### What the exercise asks
Go to the line below containing "Kargom Nerede? (1122, 42)" and print exactly from there through the line containing "EL ÖRGÜ İPLİKLERİ (231, 196)", both included. Print nothing else.
+ + + + +
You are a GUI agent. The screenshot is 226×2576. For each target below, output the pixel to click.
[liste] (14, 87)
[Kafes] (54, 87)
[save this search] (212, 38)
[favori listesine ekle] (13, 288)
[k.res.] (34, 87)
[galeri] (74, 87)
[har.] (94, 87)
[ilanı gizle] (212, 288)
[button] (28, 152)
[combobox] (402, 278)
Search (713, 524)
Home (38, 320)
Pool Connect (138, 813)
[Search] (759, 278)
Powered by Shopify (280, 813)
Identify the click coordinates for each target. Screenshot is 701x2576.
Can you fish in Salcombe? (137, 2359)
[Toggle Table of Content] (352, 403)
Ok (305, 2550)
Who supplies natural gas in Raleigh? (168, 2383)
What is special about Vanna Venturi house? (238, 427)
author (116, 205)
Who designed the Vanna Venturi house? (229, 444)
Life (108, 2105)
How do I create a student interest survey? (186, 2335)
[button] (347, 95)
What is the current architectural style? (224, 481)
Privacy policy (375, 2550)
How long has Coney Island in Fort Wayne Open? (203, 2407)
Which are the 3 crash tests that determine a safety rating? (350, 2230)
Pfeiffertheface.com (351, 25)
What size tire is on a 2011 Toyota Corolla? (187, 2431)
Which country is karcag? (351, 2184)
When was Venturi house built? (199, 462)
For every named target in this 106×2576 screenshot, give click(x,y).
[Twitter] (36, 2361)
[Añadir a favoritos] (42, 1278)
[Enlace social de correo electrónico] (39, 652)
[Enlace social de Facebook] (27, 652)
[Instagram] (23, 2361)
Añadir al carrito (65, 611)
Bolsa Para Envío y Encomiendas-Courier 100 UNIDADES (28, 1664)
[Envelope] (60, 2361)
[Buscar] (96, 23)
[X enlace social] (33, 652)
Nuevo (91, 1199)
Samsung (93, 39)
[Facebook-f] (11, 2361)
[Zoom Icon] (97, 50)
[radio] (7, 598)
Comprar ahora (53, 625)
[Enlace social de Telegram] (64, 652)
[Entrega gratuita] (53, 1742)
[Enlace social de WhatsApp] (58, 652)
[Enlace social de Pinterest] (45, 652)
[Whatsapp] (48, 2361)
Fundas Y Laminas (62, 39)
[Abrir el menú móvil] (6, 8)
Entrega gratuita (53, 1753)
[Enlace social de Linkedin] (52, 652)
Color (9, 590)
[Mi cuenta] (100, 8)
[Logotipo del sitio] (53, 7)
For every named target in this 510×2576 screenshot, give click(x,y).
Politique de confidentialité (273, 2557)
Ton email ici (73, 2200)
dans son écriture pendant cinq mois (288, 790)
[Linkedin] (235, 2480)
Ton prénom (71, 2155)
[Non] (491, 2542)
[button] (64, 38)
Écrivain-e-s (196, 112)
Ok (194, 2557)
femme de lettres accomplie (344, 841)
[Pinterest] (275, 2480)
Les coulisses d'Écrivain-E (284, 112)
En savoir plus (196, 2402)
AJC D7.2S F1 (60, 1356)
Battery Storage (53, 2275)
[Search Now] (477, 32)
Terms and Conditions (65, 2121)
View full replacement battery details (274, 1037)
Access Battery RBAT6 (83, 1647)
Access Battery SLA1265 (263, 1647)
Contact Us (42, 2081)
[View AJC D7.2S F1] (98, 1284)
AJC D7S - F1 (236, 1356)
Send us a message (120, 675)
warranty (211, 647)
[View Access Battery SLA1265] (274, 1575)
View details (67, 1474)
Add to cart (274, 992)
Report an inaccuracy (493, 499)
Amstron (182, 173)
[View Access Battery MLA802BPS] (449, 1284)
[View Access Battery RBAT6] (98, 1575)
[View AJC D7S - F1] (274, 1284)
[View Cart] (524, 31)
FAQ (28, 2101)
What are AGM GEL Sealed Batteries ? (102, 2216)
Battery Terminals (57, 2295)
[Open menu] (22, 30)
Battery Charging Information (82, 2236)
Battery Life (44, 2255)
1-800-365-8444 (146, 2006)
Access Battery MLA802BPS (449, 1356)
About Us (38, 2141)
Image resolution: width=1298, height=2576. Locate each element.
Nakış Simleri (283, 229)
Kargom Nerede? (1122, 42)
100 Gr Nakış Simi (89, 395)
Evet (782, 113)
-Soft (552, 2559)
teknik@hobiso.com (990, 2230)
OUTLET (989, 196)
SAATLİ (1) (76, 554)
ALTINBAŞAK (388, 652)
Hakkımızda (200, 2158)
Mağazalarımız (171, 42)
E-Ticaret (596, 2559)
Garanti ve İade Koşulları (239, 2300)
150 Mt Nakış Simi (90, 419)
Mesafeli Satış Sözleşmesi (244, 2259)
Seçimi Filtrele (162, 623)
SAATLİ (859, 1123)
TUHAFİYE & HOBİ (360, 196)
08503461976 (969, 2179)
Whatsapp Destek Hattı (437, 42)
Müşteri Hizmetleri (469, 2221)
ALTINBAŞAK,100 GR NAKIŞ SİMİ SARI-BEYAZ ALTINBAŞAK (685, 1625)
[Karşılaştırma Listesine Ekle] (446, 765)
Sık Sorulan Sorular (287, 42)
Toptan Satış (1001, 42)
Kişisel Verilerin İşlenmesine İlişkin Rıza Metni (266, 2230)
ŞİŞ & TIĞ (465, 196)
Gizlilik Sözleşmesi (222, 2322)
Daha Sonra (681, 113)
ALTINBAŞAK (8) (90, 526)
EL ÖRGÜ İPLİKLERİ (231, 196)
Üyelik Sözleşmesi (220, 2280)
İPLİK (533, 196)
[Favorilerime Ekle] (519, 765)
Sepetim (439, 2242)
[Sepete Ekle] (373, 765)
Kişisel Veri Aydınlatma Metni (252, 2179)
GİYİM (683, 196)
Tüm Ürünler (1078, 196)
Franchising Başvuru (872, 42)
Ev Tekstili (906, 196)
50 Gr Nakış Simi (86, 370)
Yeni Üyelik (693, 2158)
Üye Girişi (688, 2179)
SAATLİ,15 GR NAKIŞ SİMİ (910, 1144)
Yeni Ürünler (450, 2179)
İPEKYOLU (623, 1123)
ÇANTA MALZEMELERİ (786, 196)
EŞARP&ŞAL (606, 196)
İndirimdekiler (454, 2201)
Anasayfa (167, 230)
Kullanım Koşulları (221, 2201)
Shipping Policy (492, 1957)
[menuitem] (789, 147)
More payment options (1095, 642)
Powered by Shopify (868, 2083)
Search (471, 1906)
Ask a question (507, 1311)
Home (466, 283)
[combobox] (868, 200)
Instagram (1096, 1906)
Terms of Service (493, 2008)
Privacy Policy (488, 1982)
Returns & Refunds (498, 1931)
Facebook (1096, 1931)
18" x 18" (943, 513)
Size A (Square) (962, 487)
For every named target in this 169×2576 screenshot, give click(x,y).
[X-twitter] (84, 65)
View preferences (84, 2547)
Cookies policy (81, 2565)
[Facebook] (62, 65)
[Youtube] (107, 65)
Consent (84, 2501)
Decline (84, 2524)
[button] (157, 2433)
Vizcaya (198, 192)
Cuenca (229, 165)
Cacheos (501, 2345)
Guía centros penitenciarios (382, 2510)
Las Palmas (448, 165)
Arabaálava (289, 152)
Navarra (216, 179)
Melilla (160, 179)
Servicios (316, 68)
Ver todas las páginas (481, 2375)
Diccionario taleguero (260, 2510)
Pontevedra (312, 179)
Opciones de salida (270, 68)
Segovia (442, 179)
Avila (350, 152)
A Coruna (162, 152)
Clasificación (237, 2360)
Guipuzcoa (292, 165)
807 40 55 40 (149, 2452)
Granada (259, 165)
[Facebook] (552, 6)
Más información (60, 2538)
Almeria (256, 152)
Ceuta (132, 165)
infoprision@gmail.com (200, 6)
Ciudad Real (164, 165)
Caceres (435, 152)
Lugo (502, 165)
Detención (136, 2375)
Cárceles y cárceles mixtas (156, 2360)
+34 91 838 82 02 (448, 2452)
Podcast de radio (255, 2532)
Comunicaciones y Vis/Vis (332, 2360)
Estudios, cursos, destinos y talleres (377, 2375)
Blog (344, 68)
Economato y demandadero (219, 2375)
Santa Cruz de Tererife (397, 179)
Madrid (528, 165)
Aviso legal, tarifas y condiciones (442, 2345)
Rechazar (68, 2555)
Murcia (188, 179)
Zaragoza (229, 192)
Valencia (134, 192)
+ + + + +
### Exercise solution
Kargom Nerede? (1122, 42)
100 Gr Nakış Simi (89, 395)
Evet (782, 113)
-Soft (552, 2559)
teknik@hobiso.com (990, 2230)
OUTLET (989, 196)
SAATLİ (1) (76, 554)
ALTINBAŞAK (388, 652)
Hakkımızda (200, 2158)
Mağazalarımız (171, 42)
E-Ticaret (596, 2559)
Garanti ve İade Koşulları (239, 2300)
150 Mt Nakış Simi (90, 419)
Mesafeli Satış Sözleşmesi (244, 2259)
Seçimi Filtrele (162, 623)
SAATLİ (859, 1123)
TUHAFİYE & HOBİ (360, 196)
08503461976 (969, 2179)
Whatsapp Destek Hattı (437, 42)
Müşteri Hizmetleri (469, 2221)
ALTINBAŞAK,100 GR NAKIŞ SİMİ SARI-BEYAZ ALTINBAŞAK (685, 1625)
[Karşılaştırma Listesine Ekle] (446, 765)
Sık Sorulan Sorular (287, 42)
Toptan Satış (1001, 42)
Kişisel Verilerin İşlenmesine İlişkin Rıza Metni (266, 2230)
ŞİŞ & TIĞ (465, 196)
Gizlilik Sözleşmesi (222, 2322)
Daha Sonra (681, 113)
ALTINBAŞAK (8) (90, 526)
EL ÖRGÜ İPLİKLERİ (231, 196)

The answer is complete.